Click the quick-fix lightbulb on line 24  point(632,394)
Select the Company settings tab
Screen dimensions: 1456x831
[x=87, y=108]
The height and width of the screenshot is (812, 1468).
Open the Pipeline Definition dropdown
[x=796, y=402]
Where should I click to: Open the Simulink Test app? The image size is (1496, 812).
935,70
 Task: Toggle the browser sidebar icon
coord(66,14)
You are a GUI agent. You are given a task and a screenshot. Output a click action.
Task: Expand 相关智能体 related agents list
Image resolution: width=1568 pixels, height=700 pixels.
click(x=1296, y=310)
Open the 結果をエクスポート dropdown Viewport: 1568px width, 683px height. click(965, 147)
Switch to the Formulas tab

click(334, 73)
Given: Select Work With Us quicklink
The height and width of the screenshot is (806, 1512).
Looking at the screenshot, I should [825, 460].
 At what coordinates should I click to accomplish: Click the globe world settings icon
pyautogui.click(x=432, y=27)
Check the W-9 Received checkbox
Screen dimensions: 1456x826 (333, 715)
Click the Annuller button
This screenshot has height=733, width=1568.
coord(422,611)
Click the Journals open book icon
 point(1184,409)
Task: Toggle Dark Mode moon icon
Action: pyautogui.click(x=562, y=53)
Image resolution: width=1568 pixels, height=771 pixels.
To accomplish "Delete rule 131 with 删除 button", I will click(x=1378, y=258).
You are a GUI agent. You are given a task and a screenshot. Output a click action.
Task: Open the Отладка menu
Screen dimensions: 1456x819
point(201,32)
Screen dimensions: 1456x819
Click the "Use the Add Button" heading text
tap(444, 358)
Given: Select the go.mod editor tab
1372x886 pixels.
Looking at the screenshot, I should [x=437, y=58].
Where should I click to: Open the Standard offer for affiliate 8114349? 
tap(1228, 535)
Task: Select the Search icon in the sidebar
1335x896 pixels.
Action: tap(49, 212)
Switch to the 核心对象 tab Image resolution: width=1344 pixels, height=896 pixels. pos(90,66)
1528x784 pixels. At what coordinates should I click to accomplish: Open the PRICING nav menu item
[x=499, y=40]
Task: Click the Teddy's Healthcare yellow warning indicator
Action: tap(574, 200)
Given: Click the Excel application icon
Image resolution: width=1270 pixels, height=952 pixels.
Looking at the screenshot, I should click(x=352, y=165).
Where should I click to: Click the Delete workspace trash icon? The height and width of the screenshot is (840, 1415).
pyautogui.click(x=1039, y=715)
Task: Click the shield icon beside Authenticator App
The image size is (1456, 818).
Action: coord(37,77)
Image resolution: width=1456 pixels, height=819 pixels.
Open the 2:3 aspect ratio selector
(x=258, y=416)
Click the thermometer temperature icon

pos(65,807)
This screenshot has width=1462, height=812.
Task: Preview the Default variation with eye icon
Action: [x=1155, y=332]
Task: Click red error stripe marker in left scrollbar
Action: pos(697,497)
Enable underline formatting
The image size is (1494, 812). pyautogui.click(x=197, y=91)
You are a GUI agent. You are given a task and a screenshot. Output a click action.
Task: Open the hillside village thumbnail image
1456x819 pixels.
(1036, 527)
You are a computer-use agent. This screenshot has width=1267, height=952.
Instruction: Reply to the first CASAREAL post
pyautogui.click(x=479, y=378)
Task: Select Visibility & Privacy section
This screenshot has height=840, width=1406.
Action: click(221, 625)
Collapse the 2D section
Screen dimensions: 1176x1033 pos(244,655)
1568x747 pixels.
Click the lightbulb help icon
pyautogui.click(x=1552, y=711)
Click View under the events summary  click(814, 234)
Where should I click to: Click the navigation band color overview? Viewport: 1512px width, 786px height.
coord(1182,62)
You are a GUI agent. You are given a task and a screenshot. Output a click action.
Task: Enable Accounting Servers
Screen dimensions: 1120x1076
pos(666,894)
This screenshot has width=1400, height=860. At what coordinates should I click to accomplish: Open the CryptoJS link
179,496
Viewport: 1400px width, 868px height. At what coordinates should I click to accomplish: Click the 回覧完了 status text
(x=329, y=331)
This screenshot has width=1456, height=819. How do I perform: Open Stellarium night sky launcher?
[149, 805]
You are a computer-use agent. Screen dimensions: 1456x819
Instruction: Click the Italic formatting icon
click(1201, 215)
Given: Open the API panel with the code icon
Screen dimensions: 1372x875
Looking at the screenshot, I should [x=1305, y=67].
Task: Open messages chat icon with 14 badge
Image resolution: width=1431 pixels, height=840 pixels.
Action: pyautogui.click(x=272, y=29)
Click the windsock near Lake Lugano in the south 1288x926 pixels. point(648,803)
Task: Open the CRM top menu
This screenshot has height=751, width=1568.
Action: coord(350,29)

○ ○ ○ ○ ○ ○ ○

- **What to do**
Take the line with "Image resolution: width=1431" and all lines after it through the end of the records, and write them out exactly; include nothing else.

- **Output of the task**
Image resolution: width=1431 pixels, height=840 pixels.
Action: pyautogui.click(x=272, y=29)
Click the windsock near Lake Lugano in the south 1288x926 pixels. point(648,803)
Task: Open the CRM top menu
This screenshot has height=751, width=1568.
Action: coord(350,29)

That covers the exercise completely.